## WHAT IS REQUIRED:
A verbatim copy of every entry is required.

[Stored records]
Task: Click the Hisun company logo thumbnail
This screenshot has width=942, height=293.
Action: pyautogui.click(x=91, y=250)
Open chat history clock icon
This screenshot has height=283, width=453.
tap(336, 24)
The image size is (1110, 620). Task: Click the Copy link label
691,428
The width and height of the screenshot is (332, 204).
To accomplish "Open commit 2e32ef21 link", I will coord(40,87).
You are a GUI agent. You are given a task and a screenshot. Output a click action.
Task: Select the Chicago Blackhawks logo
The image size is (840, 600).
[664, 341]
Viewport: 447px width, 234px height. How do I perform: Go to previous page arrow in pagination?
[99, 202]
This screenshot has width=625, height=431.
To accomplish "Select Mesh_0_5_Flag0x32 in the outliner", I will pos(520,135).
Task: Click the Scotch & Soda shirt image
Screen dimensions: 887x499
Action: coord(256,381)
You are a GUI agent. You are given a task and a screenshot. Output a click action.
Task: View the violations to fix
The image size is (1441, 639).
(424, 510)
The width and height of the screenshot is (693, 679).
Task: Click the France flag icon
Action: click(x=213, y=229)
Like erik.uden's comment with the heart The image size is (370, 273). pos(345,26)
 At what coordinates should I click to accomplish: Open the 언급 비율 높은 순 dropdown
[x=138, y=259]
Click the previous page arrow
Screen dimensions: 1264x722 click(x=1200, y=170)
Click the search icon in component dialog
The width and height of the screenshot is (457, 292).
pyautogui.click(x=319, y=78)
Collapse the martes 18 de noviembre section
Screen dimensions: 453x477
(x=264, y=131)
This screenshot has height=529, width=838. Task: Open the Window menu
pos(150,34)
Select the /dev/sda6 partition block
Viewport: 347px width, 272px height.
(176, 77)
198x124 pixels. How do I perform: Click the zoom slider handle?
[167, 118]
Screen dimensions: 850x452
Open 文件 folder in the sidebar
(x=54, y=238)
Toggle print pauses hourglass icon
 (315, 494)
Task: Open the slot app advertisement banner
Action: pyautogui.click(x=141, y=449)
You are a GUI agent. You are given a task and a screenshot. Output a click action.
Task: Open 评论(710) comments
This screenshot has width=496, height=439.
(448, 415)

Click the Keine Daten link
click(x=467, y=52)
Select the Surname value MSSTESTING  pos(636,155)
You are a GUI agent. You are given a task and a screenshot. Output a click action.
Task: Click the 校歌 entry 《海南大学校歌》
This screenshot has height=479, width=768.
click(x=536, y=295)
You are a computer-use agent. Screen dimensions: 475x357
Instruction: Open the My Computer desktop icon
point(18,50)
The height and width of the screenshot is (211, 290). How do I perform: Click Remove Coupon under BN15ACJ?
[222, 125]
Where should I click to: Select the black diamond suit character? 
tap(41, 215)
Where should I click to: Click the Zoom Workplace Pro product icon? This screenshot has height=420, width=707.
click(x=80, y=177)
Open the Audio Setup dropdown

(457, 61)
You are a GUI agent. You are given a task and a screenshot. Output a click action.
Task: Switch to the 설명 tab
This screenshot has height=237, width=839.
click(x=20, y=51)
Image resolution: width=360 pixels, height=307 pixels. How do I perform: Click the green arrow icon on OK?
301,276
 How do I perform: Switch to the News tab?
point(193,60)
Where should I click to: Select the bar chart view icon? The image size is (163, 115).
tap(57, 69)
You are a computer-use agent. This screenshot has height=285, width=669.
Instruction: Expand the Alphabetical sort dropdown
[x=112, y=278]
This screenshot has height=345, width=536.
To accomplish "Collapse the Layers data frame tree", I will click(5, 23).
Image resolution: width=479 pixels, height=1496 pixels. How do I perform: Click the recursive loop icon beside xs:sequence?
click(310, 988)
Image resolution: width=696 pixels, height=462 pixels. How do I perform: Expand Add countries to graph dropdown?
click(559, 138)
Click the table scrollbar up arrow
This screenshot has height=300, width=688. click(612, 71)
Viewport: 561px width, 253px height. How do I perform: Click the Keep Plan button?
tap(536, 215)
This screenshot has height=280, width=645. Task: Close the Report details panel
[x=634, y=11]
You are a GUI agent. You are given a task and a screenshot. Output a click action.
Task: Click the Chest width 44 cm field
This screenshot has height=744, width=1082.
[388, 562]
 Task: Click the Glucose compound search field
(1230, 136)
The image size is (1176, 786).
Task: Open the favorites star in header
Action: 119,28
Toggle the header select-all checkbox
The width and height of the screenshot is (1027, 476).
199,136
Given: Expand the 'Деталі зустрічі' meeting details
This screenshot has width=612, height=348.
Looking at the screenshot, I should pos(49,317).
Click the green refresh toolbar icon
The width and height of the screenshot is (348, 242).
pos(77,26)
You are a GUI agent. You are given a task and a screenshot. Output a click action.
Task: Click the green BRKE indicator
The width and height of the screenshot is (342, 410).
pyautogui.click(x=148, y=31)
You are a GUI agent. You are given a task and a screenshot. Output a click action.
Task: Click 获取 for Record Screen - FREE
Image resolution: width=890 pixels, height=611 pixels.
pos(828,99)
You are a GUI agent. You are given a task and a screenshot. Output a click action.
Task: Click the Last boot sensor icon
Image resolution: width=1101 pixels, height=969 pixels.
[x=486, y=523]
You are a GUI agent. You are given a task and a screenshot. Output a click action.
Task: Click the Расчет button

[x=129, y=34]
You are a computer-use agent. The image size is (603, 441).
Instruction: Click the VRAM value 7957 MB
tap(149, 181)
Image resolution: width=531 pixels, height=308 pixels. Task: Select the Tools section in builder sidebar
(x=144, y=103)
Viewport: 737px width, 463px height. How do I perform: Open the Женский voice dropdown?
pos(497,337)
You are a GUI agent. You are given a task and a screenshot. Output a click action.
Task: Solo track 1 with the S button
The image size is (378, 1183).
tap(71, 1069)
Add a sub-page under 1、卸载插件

## RESULT:
Task: Click the Hisun company logo thumbnail
This screenshot has width=942, height=293.
Action: pyautogui.click(x=91, y=250)
Open chat history clock icon
This screenshot has height=283, width=453.
tap(336, 24)
The image size is (1110, 620). Task: Click the Copy link label
691,428
The width and height of the screenshot is (332, 204).
To accomplish "Open commit 2e32ef21 link", I will coord(40,87).
You are a GUI agent. You are given a task and a screenshot. Output a click action.
Task: Select the Chicago Blackhawks logo
The image size is (840, 600).
[664, 341]
Viewport: 447px width, 234px height. How do I perform: Go to previous page arrow in pagination?
[99, 202]
This screenshot has width=625, height=431.
To accomplish "Select Mesh_0_5_Flag0x32 in the outliner", I will pos(520,135).
Task: Click the Scotch & Soda shirt image
Screen dimensions: 887x499
Action: coord(256,381)
You are a GUI agent. You are given a task and a screenshot. Output a click action.
Task: View the violations to fix
The image size is (1441, 639).
(424, 510)
The width and height of the screenshot is (693, 679).
Task: Click the France flag icon
Action: click(x=213, y=229)
Like erik.uden's comment with the heart The image size is (370, 273). pos(345,26)
 At what coordinates should I click to accomplish: Open the 언급 비율 높은 순 dropdown
[x=138, y=259]
Click the previous page arrow
Screen dimensions: 1264x722 click(x=1200, y=170)
Click the search icon in component dialog
The width and height of the screenshot is (457, 292).
pyautogui.click(x=319, y=78)
Collapse the martes 18 de noviembre section
Screen dimensions: 453x477
(x=264, y=131)
This screenshot has height=529, width=838. Task: Open the Window menu
pos(150,34)
Select the /dev/sda6 partition block
Viewport: 347px width, 272px height.
(176, 77)
198x124 pixels. How do I perform: Click the zoom slider handle?
[167, 118]
Screen dimensions: 850x452
Open 文件 folder in the sidebar
(x=54, y=238)
Toggle print pauses hourglass icon
 (315, 494)
Task: Open the slot app advertisement banner
Action: pyautogui.click(x=141, y=449)
You are a GUI agent. You are given a task and a screenshot. Output a click action.
Task: Open 评论(710) comments
This screenshot has width=496, height=439.
(448, 415)

Click the Keine Daten link
click(x=467, y=52)
Select the Surname value MSSTESTING  pos(636,155)
You are a GUI agent. You are given a task and a screenshot. Output a click action.
Task: Click the 校歌 entry 《海南大学校歌》
This screenshot has height=479, width=768.
click(x=536, y=295)
You are a computer-use agent. Screen dimensions: 475x357
Instruction: Open the My Computer desktop icon
point(18,50)
The height and width of the screenshot is (211, 290). How do I perform: Click Remove Coupon under BN15ACJ?
[222, 125]
Where should I click to: Select the black diamond suit character? 
tap(41, 215)
Where should I click to: Click the Zoom Workplace Pro product icon? This screenshot has height=420, width=707.
click(x=80, y=177)
Open the Audio Setup dropdown

(457, 61)
You are a GUI agent. You are given a task and a screenshot. Output a click action.
Task: Switch to the 설명 tab
This screenshot has height=237, width=839.
click(x=20, y=51)
Image resolution: width=360 pixels, height=307 pixels. How do I perform: Click the green arrow icon on OK?
301,276
 How do I perform: Switch to the News tab?
point(193,60)
Where should I click to: Select the bar chart view icon? The image size is (163, 115).
tap(57, 69)
You are a computer-use agent. This screenshot has height=285, width=669.
Instruction: Expand the Alphabetical sort dropdown
[x=112, y=278]
This screenshot has height=345, width=536.
To accomplish "Collapse the Layers data frame tree", I will click(5, 23).
Image resolution: width=479 pixels, height=1496 pixels. How do I perform: Click the recursive loop icon beside xs:sequence?
click(310, 988)
Image resolution: width=696 pixels, height=462 pixels. How do I perform: Expand Add countries to graph dropdown?
click(559, 138)
Click the table scrollbar up arrow
This screenshot has height=300, width=688. click(612, 71)
Viewport: 561px width, 253px height. How do I perform: Click the Keep Plan button?
tap(536, 215)
This screenshot has height=280, width=645. Task: Close the Report details panel
[x=634, y=11]
You are a GUI agent. You are given a task and a screenshot. Output a click action.
Task: Click the Chest width 44 cm field
This screenshot has height=744, width=1082.
[388, 562]
 Task: Click the Glucose compound search field
(1230, 136)
The image size is (1176, 786).
Task: Open the favorites star in header
Action: 119,28
Toggle the header select-all checkbox
The width and height of the screenshot is (1027, 476).
199,136
Given: Expand the 'Деталі зустрічі' meeting details
This screenshot has width=612, height=348.
Looking at the screenshot, I should pos(49,317).
Click the green refresh toolbar icon
The width and height of the screenshot is (348, 242).
pos(77,26)
You are a GUI agent. You are given a task and a screenshot. Output a click action.
Task: Click the green BRKE indicator
The width and height of the screenshot is (342, 410).
pyautogui.click(x=148, y=31)
You are a GUI agent. You are given a task and a screenshot. Output a click action.
Task: Click 获取 for Record Screen - FREE
Image resolution: width=890 pixels, height=611 pixels.
pos(828,99)
You are a GUI agent. You are given a task and a screenshot. Output a click action.
Task: Click the Last boot sensor icon
Image resolution: width=1101 pixels, height=969 pixels.
[x=486, y=523]
You are a GUI agent. You are given a task and a screenshot. Output a click action.
Task: Click the Расчет button

[x=129, y=34]
You are a computer-use agent. The image size is (603, 441).
Instruction: Click the VRAM value 7957 MB
tap(149, 181)
Image resolution: width=531 pixels, height=308 pixels. Task: Select the Tools section in builder sidebar
(x=144, y=103)
Viewport: 737px width, 463px height. How do I perform: Open the Женский voice dropdown?
pos(497,337)
You are a GUI agent. You are given a task and a screenshot. Output a click action.
Task: Solo track 1 with the S button
The image size is (378, 1183).
tap(71, 1069)
Add a sub-page under 1、卸载插件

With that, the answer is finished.